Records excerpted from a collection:

:::

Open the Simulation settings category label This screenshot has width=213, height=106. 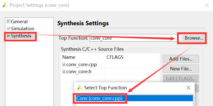(23, 29)
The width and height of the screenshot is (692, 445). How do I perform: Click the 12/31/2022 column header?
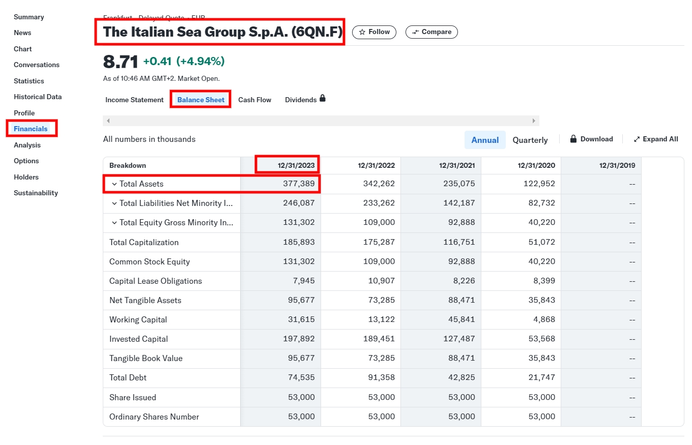pos(376,165)
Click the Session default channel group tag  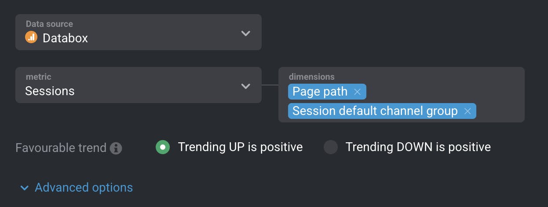[x=375, y=111]
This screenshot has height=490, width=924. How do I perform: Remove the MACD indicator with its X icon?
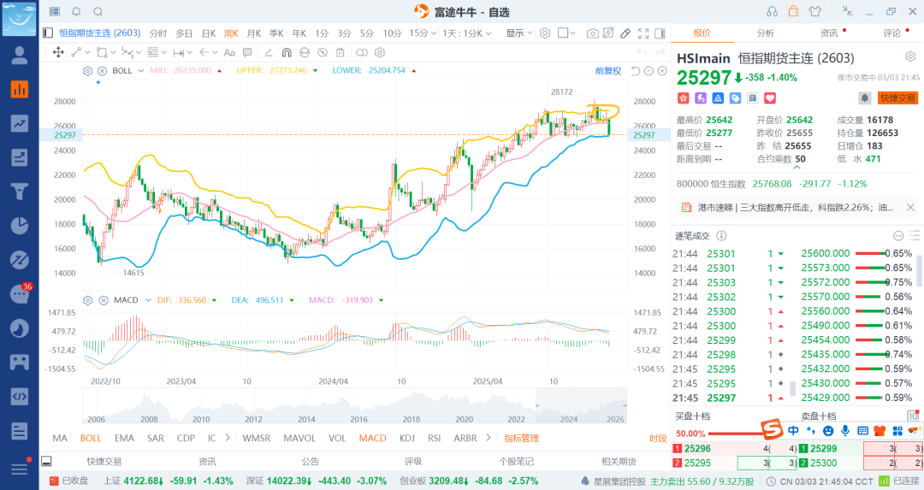[102, 300]
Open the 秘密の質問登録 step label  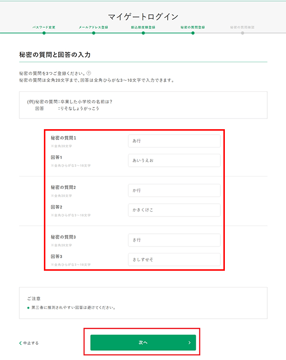pos(193,27)
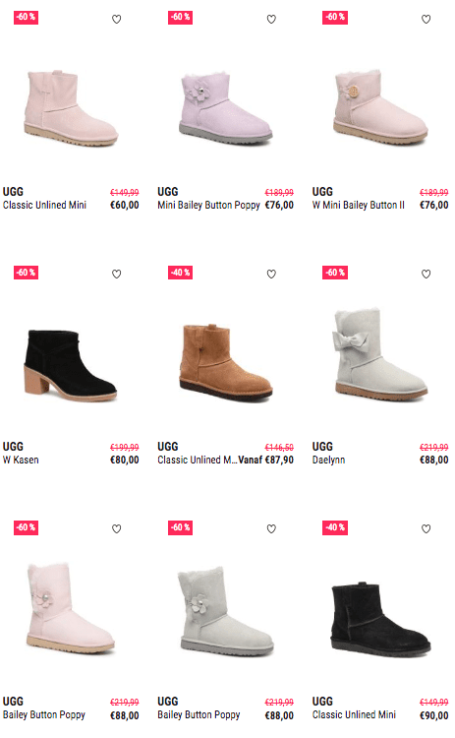Open the W Kasen product title
455x738 pixels.
coord(21,460)
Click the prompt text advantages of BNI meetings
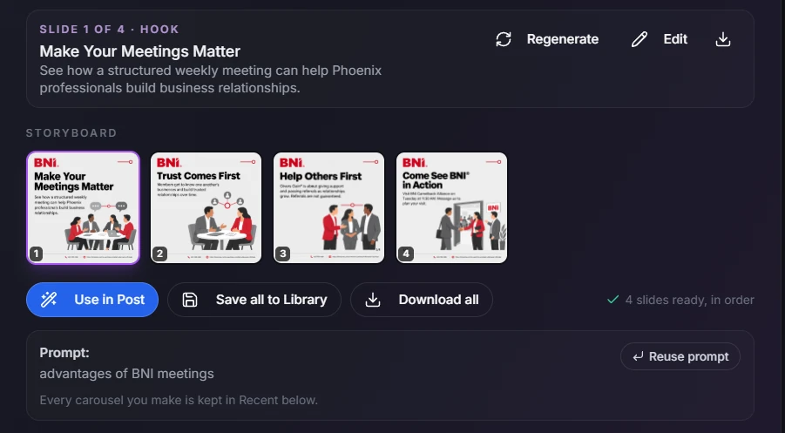Screen dimensions: 785x433 click(x=126, y=374)
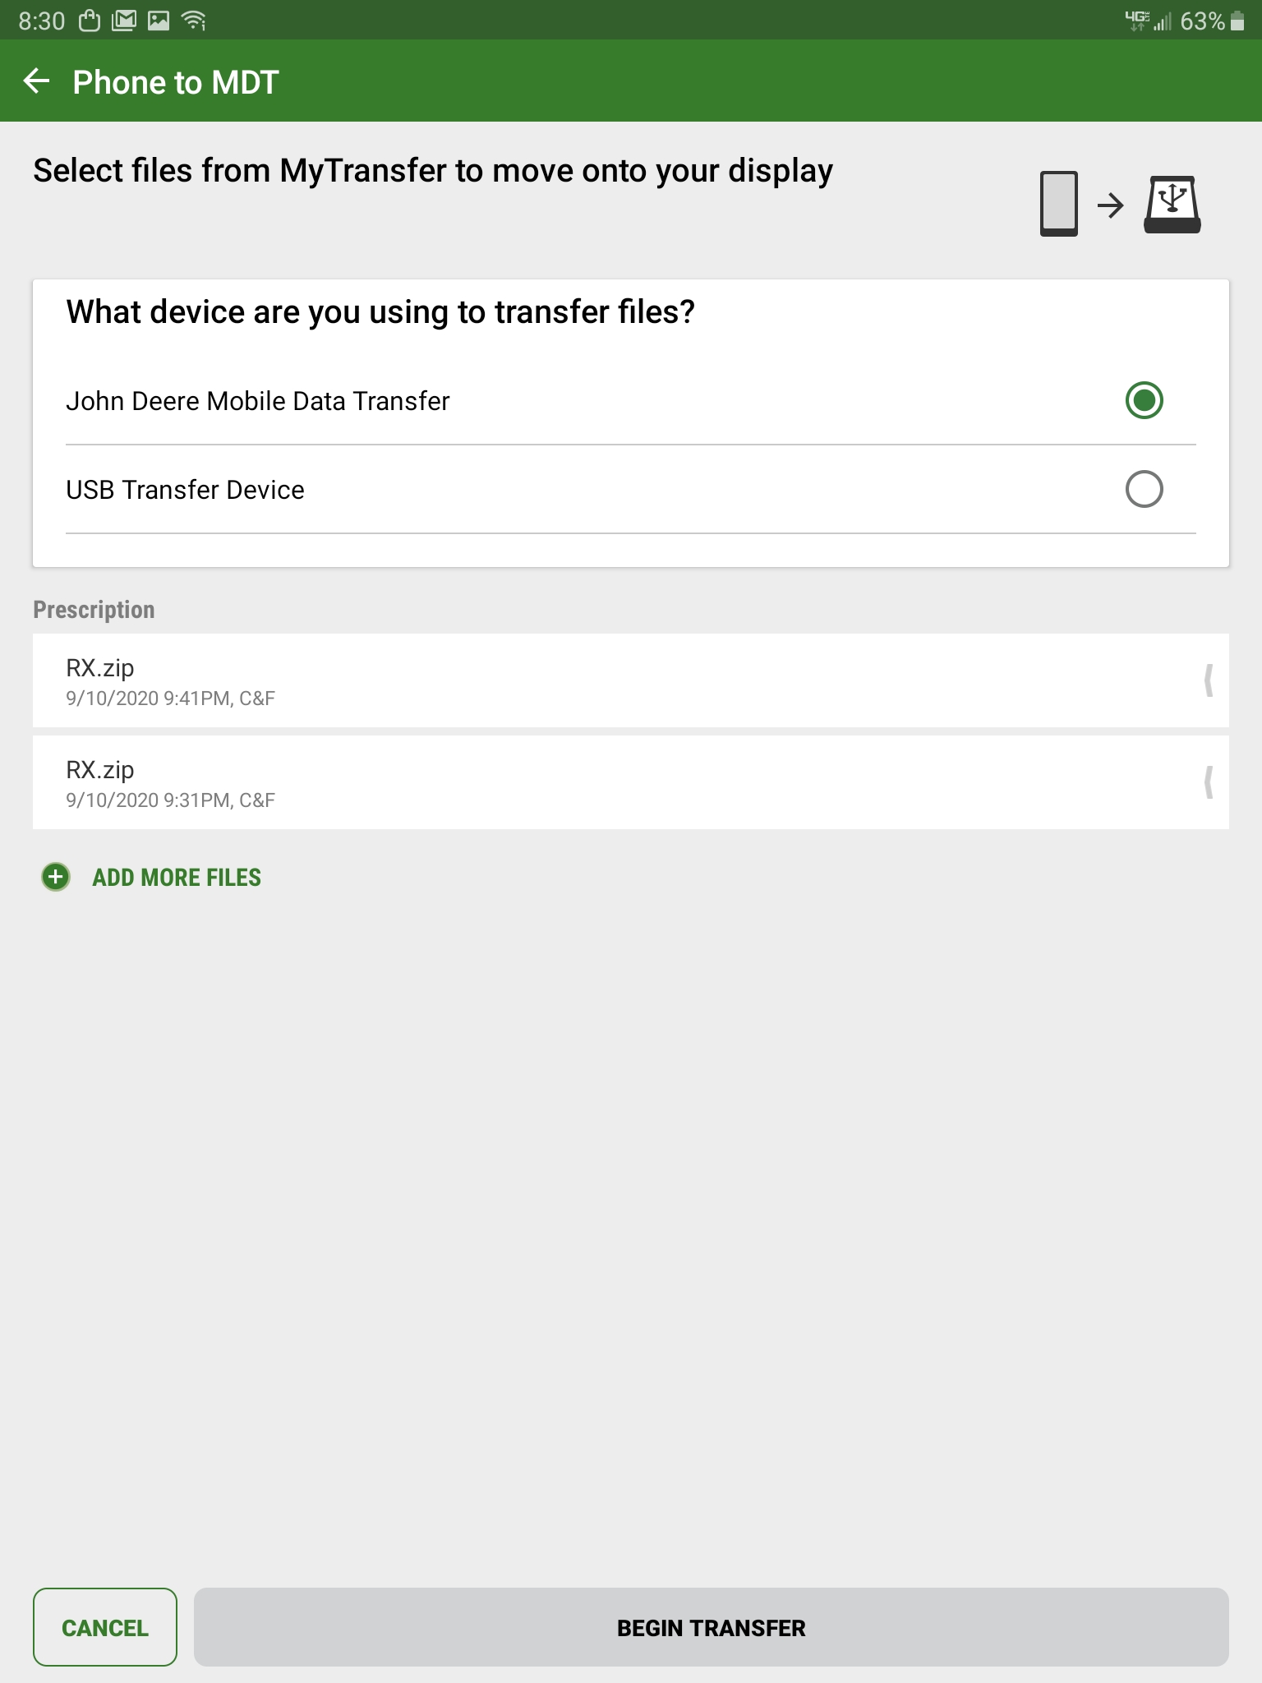Screen dimensions: 1262x1683
Task: Tap ADD MORE FILES link
Action: (x=177, y=878)
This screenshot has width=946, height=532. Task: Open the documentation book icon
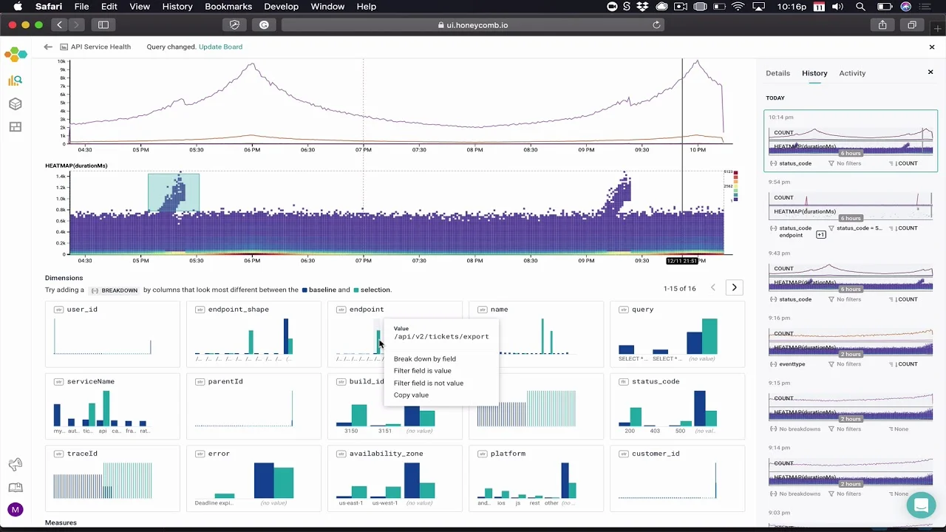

:::

Only an exact copy of the lines from the one with "Click the prompt" through the last line of the data above is wanted, and no pictures.

Click the prompt text advantages of BNI meetings
Screen dimensions: 785x433 click(x=126, y=374)
Screen dimensions: 1262x1683
Task: Tap ADD MORE FILES link
Action: (x=177, y=878)
This screenshot has width=946, height=532. Task: Open the documentation book icon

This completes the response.